In the recent announcement by the Treasury - Developments in Australia’s Consumer Data Right in response to community feedback - it was stated that obligations regarding the direct to consumer modality would be deferred. Specifically the announcement states.
Treasury has heard stakeholder views on the optimal settings for providing CDR data ‘direct to consumers’ and proposes to undertake further work to ensure we get the settings right for direct to consumer obligations. Compliance with these obligations, which are due to come into effect in November 2021, will be deferred, pending a future consultation process.
In response, this consultation will also be deferred. A new consultation will be scheduled in the future.
There are currently no technical standards for Direct To Consumer and the obligations for this modality has been deferred by Treasury (as noted in your question). The Treasury has not indicated any specific date yet.
In this context, there is no implementation expected from Data Holders to our knowledge.
1168 Q1: Where loan funds have not been disbursed, do these accounts need to be shared or do we start sharing the account once the funds are disbursed?
Q2: If we have to publish undisbursed Loans, the loanEndDate and nextInstalmentDate are not known until the funds are disbursed. These are mandatory fields. What should be populated in these fields? We recommend that these fields are optional.
Q: Where loan funds have not been disbursed, do these accounts need to be shared or do we start sharing the account once the funds are disbursed?
A: This would be up to the data holder but the rule of thumb is that the behaviour should align with other Digital Channels. For instance, if it is visible in internet banking then it should be shareable.
Q: If we have to publish undisbursed Loans, the loanEndDate and nextInstalmentDate are not known until the funds are disbursed. These are mandatory fields. What should be populated in these fields? We recommend that these fields are optional.
A: Feel free to raise a change request to this effect on standards maintenance. It is worth noting, however, that the load structure isn't mandatory and you could choose to leave that structure unpopulated until the loan is disbursed. Whatever you choose to do please ensure you do not leave out a mandatory field as that would be non-compliant with the standards.
1175 For the Data Holder implementation of Open Banking, we would like to understand the role of the Data Holder in validating the FAPI headers like x-fapi-auth-date and x-cds-client-headers.

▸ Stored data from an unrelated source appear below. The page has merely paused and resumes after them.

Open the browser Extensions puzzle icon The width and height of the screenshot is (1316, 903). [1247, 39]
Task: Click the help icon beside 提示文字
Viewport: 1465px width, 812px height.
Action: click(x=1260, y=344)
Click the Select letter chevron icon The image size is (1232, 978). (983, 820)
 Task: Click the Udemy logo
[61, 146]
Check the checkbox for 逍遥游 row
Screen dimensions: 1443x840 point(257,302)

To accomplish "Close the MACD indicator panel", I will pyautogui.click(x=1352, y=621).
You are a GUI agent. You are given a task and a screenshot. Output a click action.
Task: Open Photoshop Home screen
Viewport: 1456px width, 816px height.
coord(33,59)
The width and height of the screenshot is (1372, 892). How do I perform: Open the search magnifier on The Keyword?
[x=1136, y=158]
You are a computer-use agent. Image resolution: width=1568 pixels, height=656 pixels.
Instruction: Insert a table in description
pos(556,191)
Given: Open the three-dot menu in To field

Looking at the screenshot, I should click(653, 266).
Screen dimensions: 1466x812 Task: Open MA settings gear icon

Since these values are populated by the ADR and as per the CDR standards conditionally but in the Banking API's these same fields are considered optional for Data Holder. We would like to understand Data Holder obligations for the FAPI headers. the best source of information if the FAPI Part 1 and Part 2 specifications. It is at the discretion of the DH whether they make use of the client x-fapi headers. The only exception is the x-fapi-interaction-id. DHs must respond with an x-fapi-interaction-id value: either the value provided by the client, or otherwise, if the client did not provide a value, it must generate one for the response.
DHs must also validate that mandatory headers are provided or return an error code. Some x-fapi headers are conditionally required.
Let me know if that answers your question, or feel free to follow up with more questions.